# Instructions to follow:
Write each entry down again precisely, skipping nothing.

━━━ The input ━━━

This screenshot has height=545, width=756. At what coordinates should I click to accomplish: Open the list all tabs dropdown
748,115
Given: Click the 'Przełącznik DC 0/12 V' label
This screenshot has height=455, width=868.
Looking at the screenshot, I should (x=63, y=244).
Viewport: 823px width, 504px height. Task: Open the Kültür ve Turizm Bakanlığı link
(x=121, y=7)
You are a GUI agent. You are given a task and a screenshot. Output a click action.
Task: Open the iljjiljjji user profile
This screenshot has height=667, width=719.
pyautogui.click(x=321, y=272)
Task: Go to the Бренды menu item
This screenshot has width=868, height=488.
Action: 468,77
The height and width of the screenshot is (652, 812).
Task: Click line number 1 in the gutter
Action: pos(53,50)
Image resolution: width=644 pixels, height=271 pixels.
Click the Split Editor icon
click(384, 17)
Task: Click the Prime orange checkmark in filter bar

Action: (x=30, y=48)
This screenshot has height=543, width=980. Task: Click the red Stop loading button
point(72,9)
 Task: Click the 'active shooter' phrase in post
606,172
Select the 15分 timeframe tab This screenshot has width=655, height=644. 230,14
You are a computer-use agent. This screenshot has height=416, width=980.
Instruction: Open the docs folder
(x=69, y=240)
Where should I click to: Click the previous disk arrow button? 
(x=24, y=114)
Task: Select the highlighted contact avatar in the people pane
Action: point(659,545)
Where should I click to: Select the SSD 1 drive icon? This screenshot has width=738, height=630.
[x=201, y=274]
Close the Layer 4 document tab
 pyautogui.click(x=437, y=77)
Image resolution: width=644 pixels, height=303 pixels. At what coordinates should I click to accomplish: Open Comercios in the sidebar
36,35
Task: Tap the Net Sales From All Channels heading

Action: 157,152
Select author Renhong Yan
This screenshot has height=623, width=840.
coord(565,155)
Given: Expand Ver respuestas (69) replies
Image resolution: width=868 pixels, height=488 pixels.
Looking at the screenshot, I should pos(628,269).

━━━

# Task output:
This screenshot has height=545, width=756. At what coordinates should I click to accomplish: Open the list all tabs dropdown
748,115
Given: Click the 'Przełącznik DC 0/12 V' label
This screenshot has height=455, width=868.
Looking at the screenshot, I should (x=63, y=244).
Viewport: 823px width, 504px height. Task: Open the Kültür ve Turizm Bakanlığı link
(x=121, y=7)
You are a GUI agent. You are given a task and a screenshot. Output a click action.
Task: Open the iljjiljjji user profile
This screenshot has height=667, width=719.
pyautogui.click(x=321, y=272)
Task: Go to the Бренды menu item
This screenshot has width=868, height=488.
Action: 468,77
The height and width of the screenshot is (652, 812).
Task: Click line number 1 in the gutter
Action: pos(53,50)
Image resolution: width=644 pixels, height=271 pixels.
Click the Split Editor icon
click(384, 17)
Task: Click the Prime orange checkmark in filter bar

Action: (x=30, y=48)
This screenshot has height=543, width=980. Task: Click the red Stop loading button
point(72,9)
 Task: Click the 'active shooter' phrase in post
606,172
Select the 15分 timeframe tab This screenshot has width=655, height=644. 230,14
You are a computer-use agent. This screenshot has height=416, width=980.
Instruction: Open the docs folder
(x=69, y=240)
Where should I click to: Click the previous disk arrow button? 
(x=24, y=114)
Task: Select the highlighted contact avatar in the people pane
Action: point(659,545)
Where should I click to: Select the SSD 1 drive icon? This screenshot has width=738, height=630.
[x=201, y=274]
Close the Layer 4 document tab
 pyautogui.click(x=437, y=77)
Image resolution: width=644 pixels, height=303 pixels. At what coordinates should I click to accomplish: Open Comercios in the sidebar
36,35
Task: Tap the Net Sales From All Channels heading

Action: 157,152
Select author Renhong Yan
This screenshot has height=623, width=840.
coord(565,155)
Given: Expand Ver respuestas (69) replies
Image resolution: width=868 pixels, height=488 pixels.
Looking at the screenshot, I should pos(628,269).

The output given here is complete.